Aired on Treasure Island Oldies – Jan 14, 2024
Many of us who lived through the dance craze of the early 60s doing the Twist, the Mashed Potato, the Popeye, etc. were reacquainted with the dance floor in mid to late 70s when disco went mainstream.
In 1975 Philadelphia soul group, Harold Melvin And The Blue Notes (of “If You Don’t Know Me By Now” fame), jumped on the disco band wagon and released a track with Teddy Pendergrass singing lead that was included on their album, “Wake Up Everybody.”
This dance number was not issued as a single in the US but eventually found itself at #3 on Billboard’s Hot Disco Singles chart thanks to a Motown artist whose rendition ended up at #1 on Billboard Hot 100 in April 1977.

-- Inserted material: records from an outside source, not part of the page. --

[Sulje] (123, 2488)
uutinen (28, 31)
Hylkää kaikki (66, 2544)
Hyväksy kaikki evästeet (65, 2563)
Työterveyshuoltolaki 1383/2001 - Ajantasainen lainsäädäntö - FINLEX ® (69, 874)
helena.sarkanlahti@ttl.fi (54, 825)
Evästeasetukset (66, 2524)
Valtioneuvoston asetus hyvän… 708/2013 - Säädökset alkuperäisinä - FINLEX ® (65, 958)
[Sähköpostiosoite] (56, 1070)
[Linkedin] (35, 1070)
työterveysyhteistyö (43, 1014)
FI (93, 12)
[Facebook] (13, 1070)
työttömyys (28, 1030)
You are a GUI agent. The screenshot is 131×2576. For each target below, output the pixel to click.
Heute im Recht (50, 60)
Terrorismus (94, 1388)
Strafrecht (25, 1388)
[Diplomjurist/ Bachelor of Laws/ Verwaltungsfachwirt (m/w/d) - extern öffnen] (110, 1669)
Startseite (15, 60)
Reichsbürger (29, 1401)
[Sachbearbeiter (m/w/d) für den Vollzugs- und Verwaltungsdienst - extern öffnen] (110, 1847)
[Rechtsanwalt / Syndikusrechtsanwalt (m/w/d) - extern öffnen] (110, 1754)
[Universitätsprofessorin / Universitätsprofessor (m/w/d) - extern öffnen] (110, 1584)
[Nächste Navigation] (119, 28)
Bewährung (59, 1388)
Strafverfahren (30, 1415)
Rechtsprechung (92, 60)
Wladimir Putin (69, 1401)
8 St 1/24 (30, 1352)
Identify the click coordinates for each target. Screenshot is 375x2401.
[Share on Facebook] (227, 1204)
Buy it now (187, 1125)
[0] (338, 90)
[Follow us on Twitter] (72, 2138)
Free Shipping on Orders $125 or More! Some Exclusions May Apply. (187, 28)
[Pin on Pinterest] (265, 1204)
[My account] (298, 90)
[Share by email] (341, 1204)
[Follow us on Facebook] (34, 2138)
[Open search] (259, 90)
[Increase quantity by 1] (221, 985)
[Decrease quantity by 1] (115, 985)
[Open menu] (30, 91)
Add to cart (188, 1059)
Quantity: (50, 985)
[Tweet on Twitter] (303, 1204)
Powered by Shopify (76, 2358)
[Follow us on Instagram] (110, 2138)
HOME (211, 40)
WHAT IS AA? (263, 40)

This cover version which became a monster hit was originally slated for Diana Ross as a follow up to her hit single, “Love Hangover.”
In the case of our featured artist, who was born in Leland, Mississippi but grew up with her three sisters in Long Beach, California, her journey was one of perseverance.
After marrying and having two children, she joined the gospel group known as the Art Reynold Singers. In 1969 she released her debut album, “Sunshower,” under the direction of Jimmy Webb who produced, arranged and composed all the tracks with the exception of one.
What appeared to be her big break was her 1971 signing with Motown Records. In 1973 Motown Productions announced that she would star in a biographical film about Dinah Washington; however the project was dropped due to difficulties in getting clearance from Washington’s relatives.
When that fizzled out, she tried comedy, doing a few skits on the ill-fated Marty Feldman Comedy Machine. Upon cancellation of the show, she made ends meet by doing demo work and performing at small venues.
In 1976 she sang backup on Jermaine Jackson’s album, “My Name Is Jermaine.” She also got the opportunity to record her third solo album that year which included a December 1976 single release of her rendition of Harold Melvin And The Blue Notes’ disco tune.
Her cover version took off. It went to #1 and the artist won the Best Female R&B Vocal Performance at the 1977 Grammys.
Throughout the 1980s and 1990s, Thelma Houston’s hit version was appropriated by the gay community as an anthem for friends lost to the AIDS epidemic with its strong appeal of “Don’t Leave Me This Way,” this week’s Tom Locke moment in time.
YouTube video of this song:
This “Moments In Time” story is yet another example of a “golden oldie” or forgotten favorite that earned its place in the evolution of Rock & Roll.